Find the lines below that contain the string "computer". Copy each one.

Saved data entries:
-------

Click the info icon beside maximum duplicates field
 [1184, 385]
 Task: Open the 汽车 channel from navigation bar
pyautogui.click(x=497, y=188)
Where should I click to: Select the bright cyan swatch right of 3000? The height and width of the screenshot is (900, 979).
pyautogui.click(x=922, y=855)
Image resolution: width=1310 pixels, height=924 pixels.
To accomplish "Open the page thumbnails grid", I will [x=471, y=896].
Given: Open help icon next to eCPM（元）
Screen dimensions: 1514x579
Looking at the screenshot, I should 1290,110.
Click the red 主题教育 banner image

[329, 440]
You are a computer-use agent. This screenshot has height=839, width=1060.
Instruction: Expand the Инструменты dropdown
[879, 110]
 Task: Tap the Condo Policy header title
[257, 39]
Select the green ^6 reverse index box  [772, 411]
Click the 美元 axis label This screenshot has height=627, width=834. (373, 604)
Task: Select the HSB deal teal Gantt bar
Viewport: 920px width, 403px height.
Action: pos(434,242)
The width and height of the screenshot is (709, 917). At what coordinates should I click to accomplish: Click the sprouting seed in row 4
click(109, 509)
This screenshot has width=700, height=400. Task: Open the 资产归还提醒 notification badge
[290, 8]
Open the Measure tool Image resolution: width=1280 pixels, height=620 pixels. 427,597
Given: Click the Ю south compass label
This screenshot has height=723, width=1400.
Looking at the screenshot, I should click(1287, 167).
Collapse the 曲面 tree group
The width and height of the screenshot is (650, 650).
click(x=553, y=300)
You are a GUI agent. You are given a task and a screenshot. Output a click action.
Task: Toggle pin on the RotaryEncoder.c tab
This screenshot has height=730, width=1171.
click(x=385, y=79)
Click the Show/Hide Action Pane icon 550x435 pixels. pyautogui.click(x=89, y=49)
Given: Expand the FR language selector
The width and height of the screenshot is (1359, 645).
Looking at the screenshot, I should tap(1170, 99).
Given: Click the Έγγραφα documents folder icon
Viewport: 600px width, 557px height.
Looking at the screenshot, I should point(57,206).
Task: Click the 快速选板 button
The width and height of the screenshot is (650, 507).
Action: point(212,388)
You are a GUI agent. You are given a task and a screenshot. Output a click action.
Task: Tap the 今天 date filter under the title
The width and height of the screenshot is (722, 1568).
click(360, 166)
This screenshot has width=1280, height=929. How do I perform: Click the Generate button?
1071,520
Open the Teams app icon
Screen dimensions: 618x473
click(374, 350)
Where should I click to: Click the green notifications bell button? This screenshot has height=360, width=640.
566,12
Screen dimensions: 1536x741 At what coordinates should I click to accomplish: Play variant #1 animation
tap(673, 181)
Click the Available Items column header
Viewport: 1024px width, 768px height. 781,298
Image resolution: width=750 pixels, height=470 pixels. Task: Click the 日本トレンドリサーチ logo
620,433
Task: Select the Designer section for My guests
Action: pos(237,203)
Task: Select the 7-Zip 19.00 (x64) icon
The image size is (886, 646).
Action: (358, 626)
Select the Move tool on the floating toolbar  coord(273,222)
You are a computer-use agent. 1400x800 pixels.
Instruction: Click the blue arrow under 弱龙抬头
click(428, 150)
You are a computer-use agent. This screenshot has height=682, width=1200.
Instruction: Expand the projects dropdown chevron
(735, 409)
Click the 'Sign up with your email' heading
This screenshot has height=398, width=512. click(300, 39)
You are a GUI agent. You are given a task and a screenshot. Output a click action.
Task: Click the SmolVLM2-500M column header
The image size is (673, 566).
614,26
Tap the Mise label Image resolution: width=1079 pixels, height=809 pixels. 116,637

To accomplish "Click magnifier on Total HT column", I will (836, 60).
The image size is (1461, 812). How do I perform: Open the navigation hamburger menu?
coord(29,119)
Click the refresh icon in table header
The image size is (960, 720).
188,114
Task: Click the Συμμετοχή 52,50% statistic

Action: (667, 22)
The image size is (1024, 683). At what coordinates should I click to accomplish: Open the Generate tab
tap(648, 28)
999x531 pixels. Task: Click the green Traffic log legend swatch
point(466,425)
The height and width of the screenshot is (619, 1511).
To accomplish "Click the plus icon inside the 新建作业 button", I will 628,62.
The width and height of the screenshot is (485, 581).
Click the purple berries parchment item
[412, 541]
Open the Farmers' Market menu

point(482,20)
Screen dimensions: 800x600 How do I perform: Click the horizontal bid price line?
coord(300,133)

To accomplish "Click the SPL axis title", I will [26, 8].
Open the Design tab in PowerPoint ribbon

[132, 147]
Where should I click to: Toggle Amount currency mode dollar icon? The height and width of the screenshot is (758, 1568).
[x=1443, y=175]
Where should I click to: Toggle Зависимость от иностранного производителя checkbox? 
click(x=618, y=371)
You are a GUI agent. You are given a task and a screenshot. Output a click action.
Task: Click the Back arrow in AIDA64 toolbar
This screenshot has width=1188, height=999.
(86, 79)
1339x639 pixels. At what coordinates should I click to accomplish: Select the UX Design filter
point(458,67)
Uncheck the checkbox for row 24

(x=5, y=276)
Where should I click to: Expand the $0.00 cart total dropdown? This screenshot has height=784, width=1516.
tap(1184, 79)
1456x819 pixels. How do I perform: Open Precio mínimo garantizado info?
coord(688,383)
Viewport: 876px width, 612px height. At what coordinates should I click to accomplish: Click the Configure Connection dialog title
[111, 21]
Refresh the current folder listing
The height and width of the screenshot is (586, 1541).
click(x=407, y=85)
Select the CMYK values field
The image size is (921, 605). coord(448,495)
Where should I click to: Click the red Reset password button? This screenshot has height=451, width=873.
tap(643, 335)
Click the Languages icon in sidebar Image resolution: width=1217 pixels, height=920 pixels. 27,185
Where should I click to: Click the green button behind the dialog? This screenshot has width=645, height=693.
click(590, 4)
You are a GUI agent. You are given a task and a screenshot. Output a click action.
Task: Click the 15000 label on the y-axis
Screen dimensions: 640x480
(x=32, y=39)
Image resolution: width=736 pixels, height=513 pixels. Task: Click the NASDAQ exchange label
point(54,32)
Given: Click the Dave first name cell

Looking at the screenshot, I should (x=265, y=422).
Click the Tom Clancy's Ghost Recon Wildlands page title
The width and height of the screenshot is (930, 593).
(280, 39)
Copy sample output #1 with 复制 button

-------

◆ **WRITTEN REPLY**:
You are a computer-use agent. This screenshot has height=839, width=1060.
You are a computer-use agent. 1400x800 pixels.
You are a computer-use agent. This screenshot has height=682, width=1200.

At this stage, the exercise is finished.